平俐 盛小紅 辛向陽

視網(wǎng)膜母細胞瘤是兒童最常見的眼內(nèi)惡性腫瘤，約占所有兒童惡性腫瘤的3%[1]。目前大部分視網(wǎng)膜母細胞瘤患兒的預(yù)后較差，主要與就診不及時，且該病缺乏有效的治療手段有關(guān)[2，3]。此外，目前對視網(wǎng)膜母細胞瘤的預(yù)后預(yù)測尚不夠準(zhǔn)確，特別是對于微轉(zhuǎn)移風(fēng)險的評估[4]。因此，對視網(wǎng)膜母細胞瘤的分子標(biāo)記物進行研究，鑒定出能預(yù)測其預(yù)后的分子標(biāo)記物，并作為潛在的靶標(biāo)進行藥物設(shè)計，有深遠的意義。

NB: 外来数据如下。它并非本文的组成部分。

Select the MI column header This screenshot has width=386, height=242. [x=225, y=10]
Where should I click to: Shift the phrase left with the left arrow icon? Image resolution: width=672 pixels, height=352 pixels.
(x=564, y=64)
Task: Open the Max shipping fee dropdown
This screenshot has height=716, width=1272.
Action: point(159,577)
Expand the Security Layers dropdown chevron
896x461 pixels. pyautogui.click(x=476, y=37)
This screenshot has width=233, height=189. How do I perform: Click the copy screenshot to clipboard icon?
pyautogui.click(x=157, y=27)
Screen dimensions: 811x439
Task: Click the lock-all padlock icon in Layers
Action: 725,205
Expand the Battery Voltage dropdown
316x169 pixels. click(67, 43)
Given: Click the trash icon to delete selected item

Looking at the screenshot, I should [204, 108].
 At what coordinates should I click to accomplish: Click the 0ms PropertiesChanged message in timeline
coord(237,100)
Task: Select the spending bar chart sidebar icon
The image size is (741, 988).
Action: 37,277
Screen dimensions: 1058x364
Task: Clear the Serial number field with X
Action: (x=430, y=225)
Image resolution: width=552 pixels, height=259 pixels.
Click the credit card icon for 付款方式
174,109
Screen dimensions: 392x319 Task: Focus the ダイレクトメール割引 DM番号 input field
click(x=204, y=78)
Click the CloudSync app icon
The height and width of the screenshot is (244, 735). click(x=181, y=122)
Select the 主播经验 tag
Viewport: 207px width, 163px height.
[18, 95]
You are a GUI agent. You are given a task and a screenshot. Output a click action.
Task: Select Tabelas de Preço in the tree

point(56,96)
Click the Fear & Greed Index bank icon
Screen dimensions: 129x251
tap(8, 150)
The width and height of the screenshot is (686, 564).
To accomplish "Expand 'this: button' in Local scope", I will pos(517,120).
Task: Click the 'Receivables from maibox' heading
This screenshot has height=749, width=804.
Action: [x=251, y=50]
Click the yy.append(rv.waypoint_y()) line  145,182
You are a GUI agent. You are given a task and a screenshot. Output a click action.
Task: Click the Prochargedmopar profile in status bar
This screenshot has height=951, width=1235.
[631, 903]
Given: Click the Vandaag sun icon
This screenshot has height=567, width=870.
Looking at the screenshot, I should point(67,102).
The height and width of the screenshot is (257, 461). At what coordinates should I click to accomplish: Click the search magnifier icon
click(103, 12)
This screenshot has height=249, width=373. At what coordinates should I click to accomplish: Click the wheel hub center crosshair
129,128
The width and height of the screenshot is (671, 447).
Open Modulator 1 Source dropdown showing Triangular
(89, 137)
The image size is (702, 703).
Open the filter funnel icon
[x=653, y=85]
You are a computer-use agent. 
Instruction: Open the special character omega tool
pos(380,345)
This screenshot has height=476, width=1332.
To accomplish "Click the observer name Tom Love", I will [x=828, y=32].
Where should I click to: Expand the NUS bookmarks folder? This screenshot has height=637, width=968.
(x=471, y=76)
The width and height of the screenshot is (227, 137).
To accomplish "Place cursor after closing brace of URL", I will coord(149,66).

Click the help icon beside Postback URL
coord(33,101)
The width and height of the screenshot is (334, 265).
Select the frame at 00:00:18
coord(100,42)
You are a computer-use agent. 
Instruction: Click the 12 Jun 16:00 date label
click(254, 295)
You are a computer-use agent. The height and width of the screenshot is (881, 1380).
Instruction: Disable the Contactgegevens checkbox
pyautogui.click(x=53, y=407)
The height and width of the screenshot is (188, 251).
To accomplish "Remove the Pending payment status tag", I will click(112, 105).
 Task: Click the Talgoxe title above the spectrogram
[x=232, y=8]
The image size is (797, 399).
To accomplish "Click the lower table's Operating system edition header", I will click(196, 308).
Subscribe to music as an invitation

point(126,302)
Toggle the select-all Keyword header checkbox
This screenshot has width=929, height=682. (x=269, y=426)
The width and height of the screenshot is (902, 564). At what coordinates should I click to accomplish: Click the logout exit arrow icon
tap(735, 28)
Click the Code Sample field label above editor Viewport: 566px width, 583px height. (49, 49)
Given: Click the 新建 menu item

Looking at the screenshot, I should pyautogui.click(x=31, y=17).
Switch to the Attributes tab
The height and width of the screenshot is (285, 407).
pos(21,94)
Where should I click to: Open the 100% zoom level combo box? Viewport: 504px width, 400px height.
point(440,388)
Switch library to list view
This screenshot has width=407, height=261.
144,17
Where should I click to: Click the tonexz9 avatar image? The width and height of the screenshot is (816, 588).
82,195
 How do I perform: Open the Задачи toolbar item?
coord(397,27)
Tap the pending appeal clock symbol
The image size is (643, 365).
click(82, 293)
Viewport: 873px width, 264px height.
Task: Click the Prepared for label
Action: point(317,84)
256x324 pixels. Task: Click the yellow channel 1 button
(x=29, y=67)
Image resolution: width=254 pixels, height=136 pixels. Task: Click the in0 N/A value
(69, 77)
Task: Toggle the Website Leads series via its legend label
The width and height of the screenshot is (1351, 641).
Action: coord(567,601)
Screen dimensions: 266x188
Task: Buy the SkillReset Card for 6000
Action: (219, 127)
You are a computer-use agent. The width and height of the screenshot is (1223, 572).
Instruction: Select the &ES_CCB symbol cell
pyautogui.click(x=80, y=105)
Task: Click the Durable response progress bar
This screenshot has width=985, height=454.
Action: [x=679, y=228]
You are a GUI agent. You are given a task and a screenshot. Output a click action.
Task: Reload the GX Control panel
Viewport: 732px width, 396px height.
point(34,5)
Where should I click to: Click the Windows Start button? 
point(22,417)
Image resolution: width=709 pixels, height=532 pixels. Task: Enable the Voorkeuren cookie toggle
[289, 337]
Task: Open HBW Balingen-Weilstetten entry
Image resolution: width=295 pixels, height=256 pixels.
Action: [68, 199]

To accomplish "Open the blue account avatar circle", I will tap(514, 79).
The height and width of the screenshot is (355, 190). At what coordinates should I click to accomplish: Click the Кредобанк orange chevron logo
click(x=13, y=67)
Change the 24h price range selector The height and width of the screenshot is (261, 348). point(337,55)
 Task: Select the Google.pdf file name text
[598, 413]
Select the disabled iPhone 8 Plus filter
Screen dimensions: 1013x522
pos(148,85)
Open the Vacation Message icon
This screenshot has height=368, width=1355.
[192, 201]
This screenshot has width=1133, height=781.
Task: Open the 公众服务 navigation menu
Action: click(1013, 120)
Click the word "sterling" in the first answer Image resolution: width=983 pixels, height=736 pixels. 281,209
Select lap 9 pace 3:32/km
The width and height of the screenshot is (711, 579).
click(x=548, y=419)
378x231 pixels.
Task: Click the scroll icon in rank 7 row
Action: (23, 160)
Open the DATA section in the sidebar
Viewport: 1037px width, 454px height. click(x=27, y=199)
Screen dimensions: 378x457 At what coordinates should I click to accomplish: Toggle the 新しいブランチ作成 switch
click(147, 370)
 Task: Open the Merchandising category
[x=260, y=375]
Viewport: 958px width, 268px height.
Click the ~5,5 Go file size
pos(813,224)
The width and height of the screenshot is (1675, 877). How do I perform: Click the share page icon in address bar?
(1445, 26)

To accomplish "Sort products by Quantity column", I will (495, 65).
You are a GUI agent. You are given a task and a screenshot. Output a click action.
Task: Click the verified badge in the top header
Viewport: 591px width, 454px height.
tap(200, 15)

長鏈非編碼RNA(long non-coding RNA,lncRNA)是長度超過200個核苷酸的、具有高度異質(zhì)性的一類非編碼RNA[5]。越來越多證據(jù)支持lncRNA參與了廣泛的腫瘤生物學(xué)行為，包括細胞增殖、凋亡和侵襲[6]。目前多種lncRNA被鑒定出在視網(wǎng)膜母細胞瘤的發(fā)生發(fā)展中扮演著抑癌基因或癌基因的角色[7，8]。本研究擬首先對就診本科室的視網(wǎng)膜母細胞瘤患兒中的lncRNA測序數(shù)據(jù)進行分析，篩選出新型lncRNA HOXA-AS2，進一步擴大樣本以驗證其預(yù)后價值。

資料與方法

一、一般資料

隨機選取2018年5月就診我科的3例(3只眼)視網(wǎng)膜母細胞瘤患兒的癌組織及同期就診的的3例(3只眼)正常視網(wǎng)膜樣本，對兩組間的組織樣本進行l(wèi)ncRNA表達譜分析，篩選差異表達lncRNA。然后挑選出HOXA-AS2，回顧性選取標(biāo)本庫中2012年1月至2017年12月就診我科的60例視網(wǎng)膜母細胞瘤的手術(shù)標(biāo)本進行PCR驗證，根據(jù)HOXA-AS2表達水平進行分組，評估HOXA-AS2對視網(wǎng)膜母細胞瘤的診斷效能及其表達水平與預(yù)后的關(guān)系。最后預(yù)測HOXA-AS2的靶基因，并對靶基因進行生物功能基因本體(gene ontology,GO)富集。

二、患者納入和排除標(biāo)準(zhǔn)

1.納入標(biāo)準(zhǔn)：(1)術(shù)后病理確診視網(wǎng)膜母細胞瘤；(2)術(shù)后生存隨訪數(shù)據(jù)和組織標(biāo)本庫質(zhì)量合格。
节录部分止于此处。